**Task to complete:** In the records below, find the line with "Nombre (31, 1880)" and the line with "[Instagram] (66, 1009)". Print both exactly, along with every line between them, and no other line.

**Data supplied:**
::::::
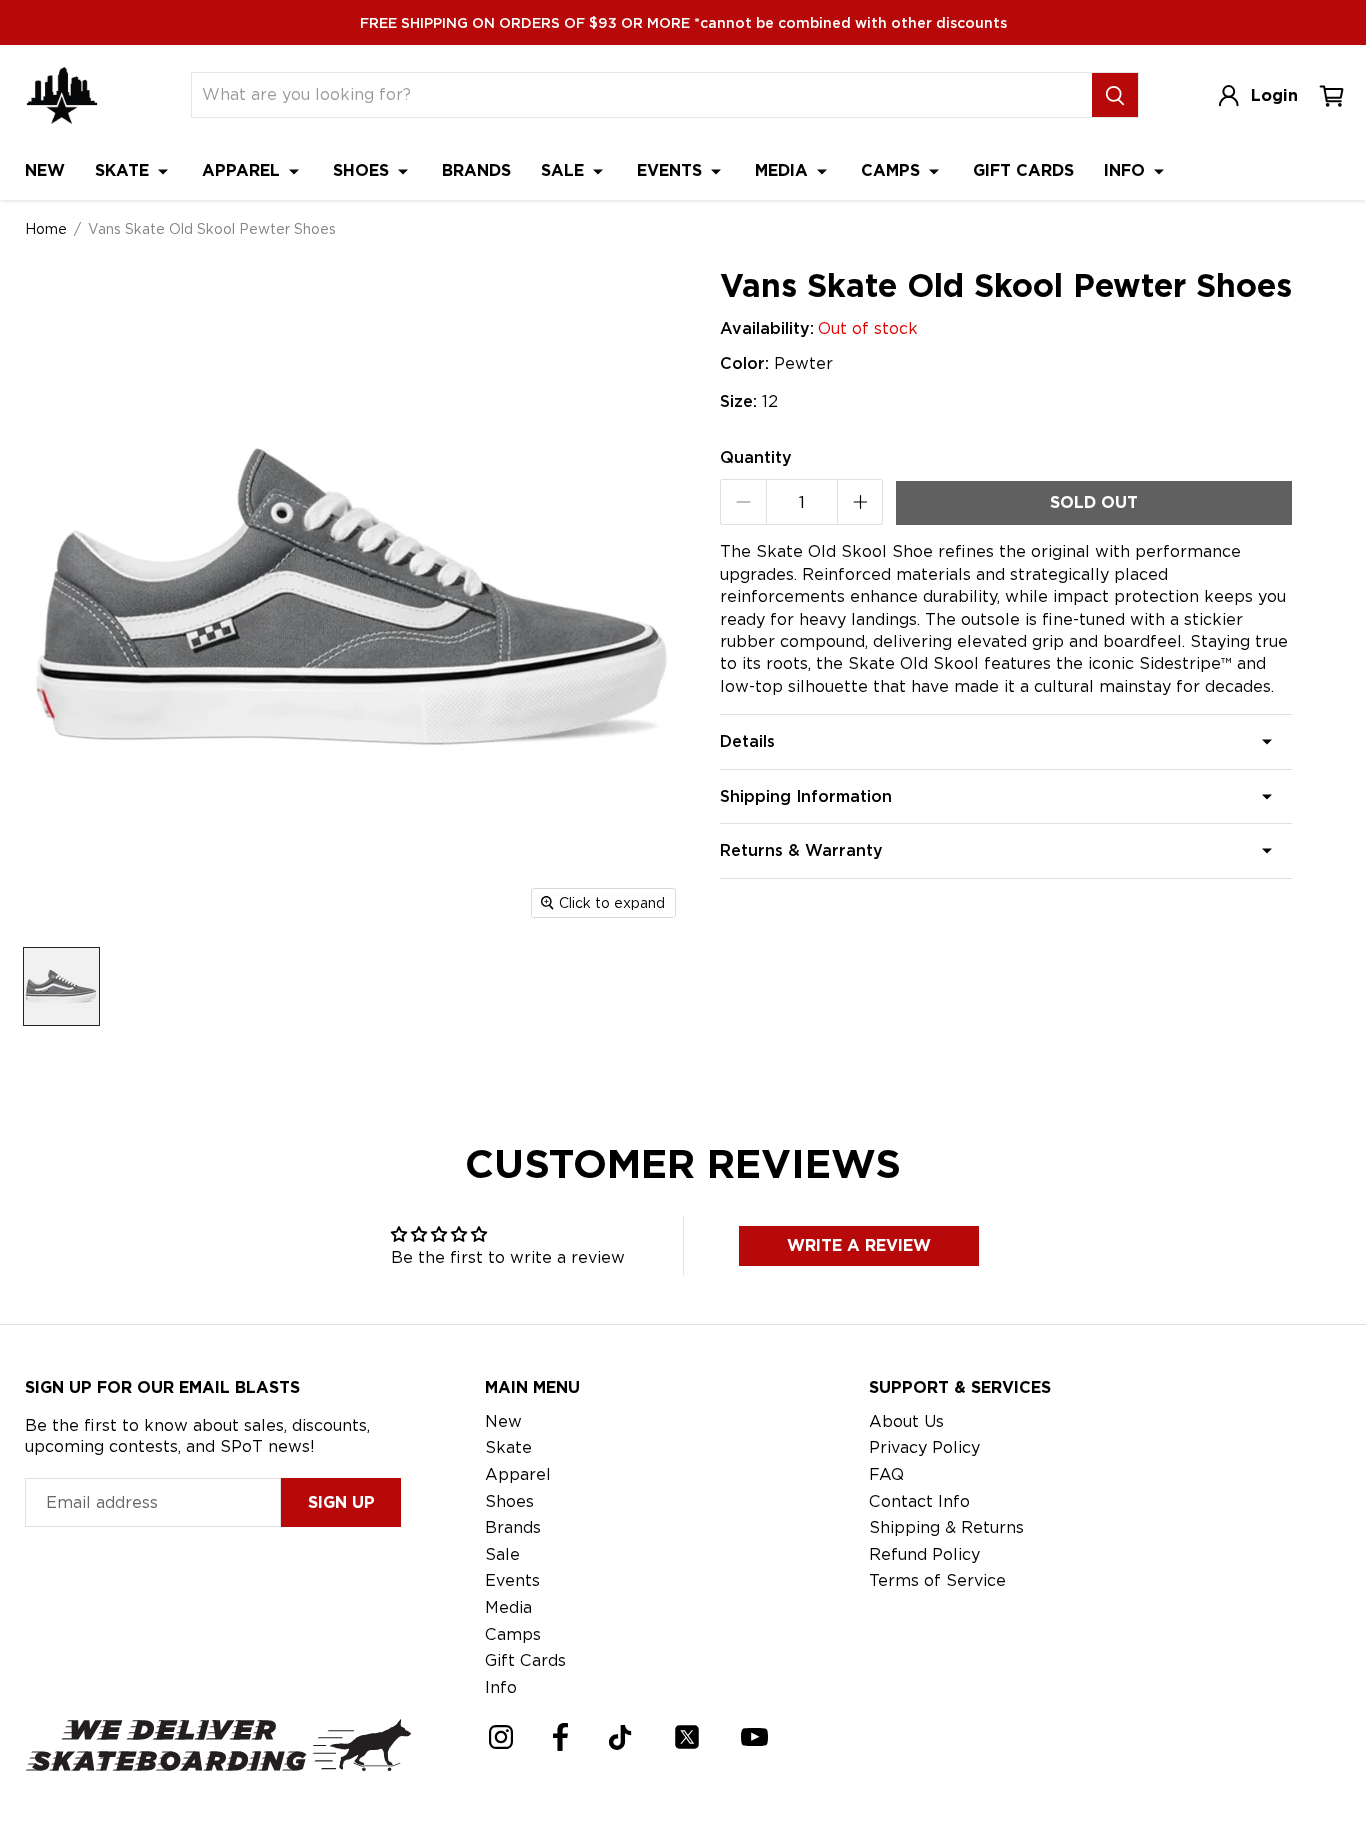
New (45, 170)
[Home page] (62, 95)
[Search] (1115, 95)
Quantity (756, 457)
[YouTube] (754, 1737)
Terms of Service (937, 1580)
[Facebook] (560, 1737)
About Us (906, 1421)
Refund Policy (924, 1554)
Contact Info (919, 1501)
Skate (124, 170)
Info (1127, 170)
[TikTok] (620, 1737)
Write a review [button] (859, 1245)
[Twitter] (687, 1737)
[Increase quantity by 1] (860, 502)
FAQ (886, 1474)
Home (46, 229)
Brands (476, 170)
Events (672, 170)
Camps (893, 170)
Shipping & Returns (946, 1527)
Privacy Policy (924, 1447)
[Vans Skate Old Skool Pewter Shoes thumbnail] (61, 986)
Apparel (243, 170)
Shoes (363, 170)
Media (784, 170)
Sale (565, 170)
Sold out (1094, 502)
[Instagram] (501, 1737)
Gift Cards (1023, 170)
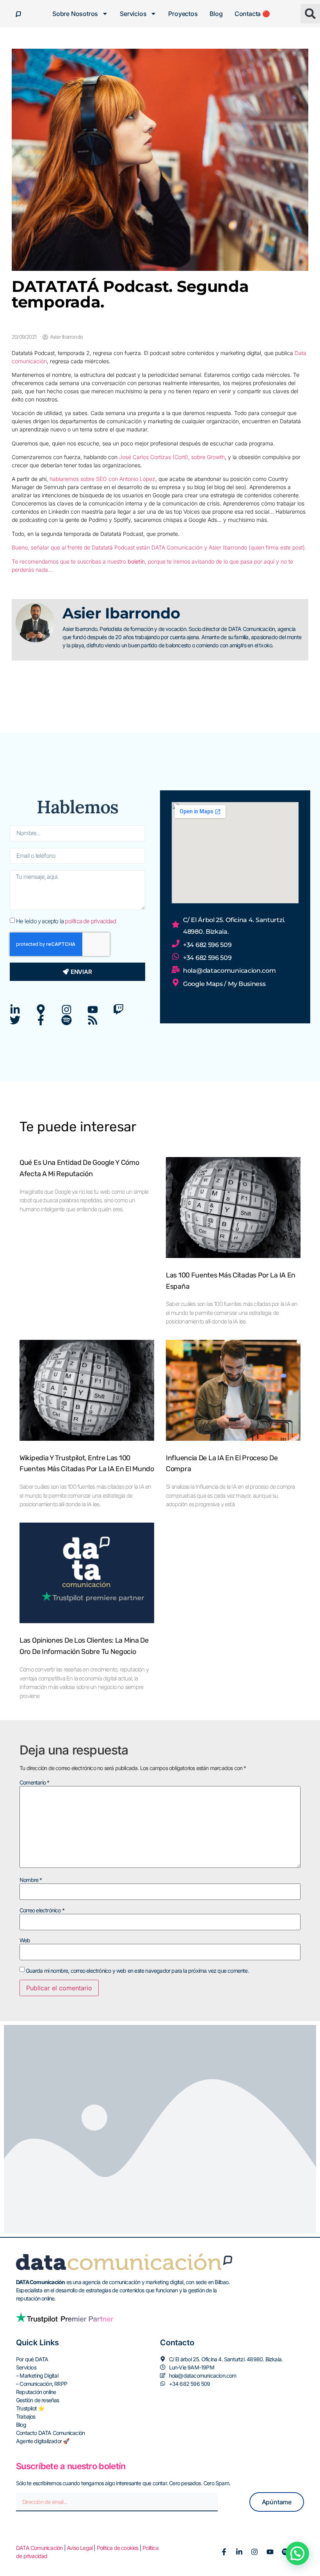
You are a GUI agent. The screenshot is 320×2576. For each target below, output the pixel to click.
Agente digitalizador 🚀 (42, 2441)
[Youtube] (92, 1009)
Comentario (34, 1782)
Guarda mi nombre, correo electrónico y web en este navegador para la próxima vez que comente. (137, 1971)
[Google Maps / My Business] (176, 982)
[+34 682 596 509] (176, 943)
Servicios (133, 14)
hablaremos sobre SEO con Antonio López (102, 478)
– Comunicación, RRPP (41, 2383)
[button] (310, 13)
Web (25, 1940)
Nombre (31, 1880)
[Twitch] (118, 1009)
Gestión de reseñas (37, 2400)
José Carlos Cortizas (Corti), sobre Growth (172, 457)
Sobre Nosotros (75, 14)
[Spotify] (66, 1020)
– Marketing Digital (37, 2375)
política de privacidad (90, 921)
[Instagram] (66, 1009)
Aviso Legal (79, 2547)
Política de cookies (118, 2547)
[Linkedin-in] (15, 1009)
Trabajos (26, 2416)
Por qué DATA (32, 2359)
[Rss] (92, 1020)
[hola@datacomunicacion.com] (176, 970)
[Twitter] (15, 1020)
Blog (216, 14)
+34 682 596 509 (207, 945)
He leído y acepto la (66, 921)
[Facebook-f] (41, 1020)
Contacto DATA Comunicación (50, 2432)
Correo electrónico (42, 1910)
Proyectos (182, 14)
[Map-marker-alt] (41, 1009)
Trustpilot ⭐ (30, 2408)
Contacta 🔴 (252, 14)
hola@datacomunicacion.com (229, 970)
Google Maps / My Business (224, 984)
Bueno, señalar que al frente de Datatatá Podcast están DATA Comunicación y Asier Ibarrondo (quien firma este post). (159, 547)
::::::
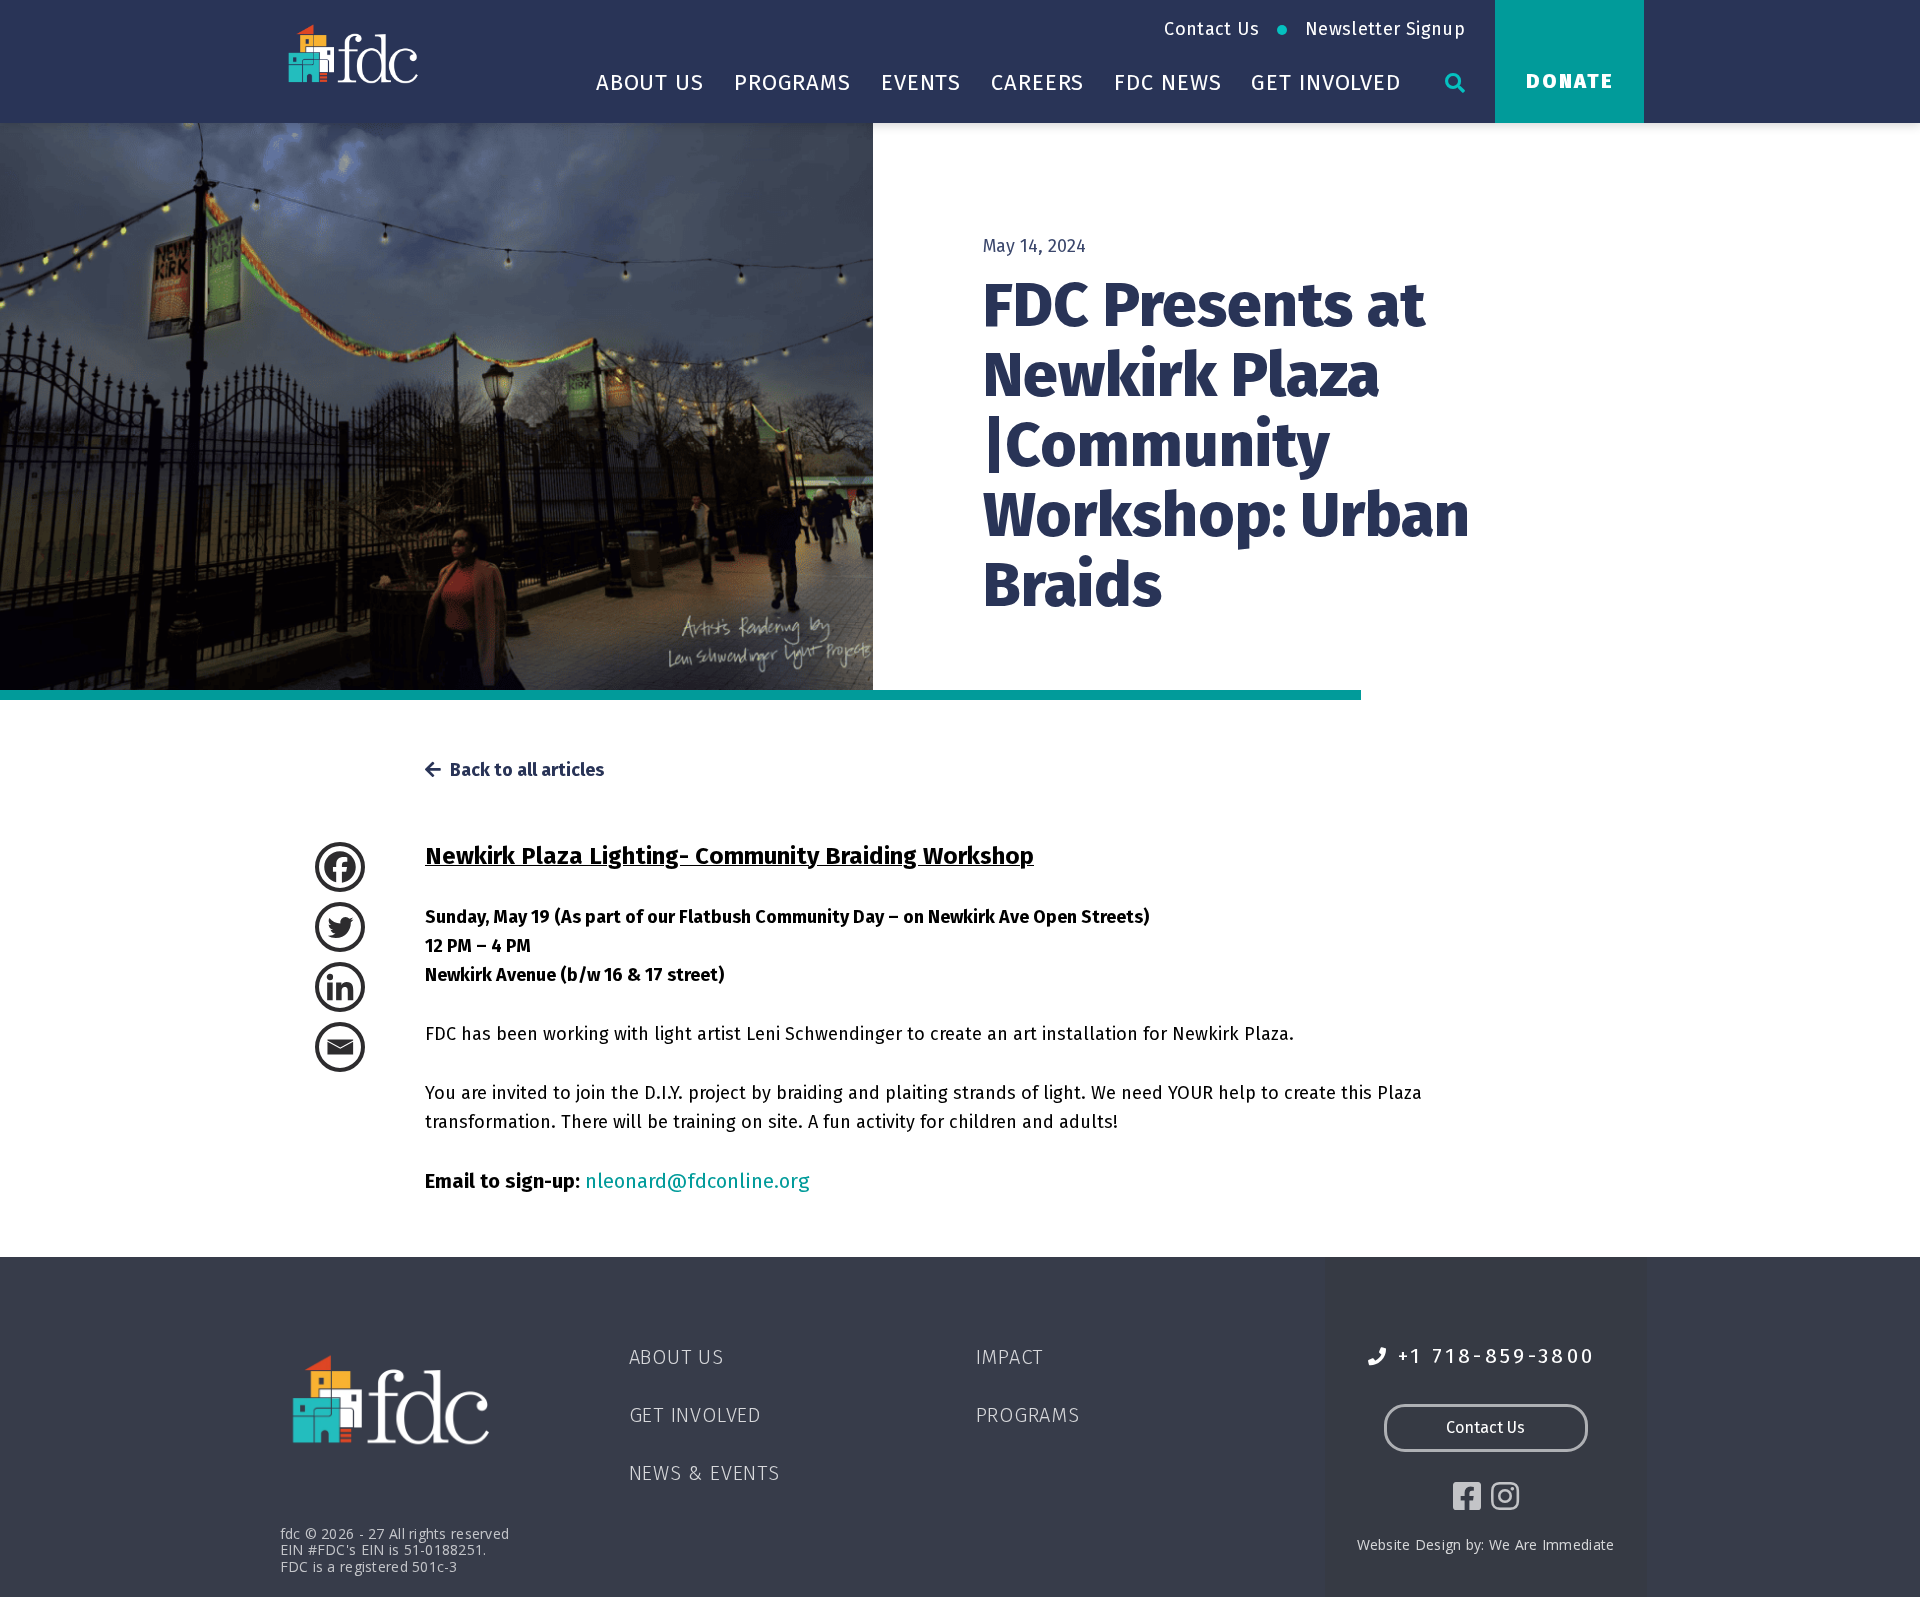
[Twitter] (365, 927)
::::::
**Solved exercise:**
Nombre (31, 1880)
[Twitch] (118, 1009)
Gestión de reseñas (37, 2400)
José Carlos Cortizas (Corti), sobre Growth (172, 457)
Sobre Nosotros (75, 14)
[Spotify] (66, 1020)
– Marketing Digital (37, 2375)
política de privacidad (90, 921)
[Instagram] (66, 1009)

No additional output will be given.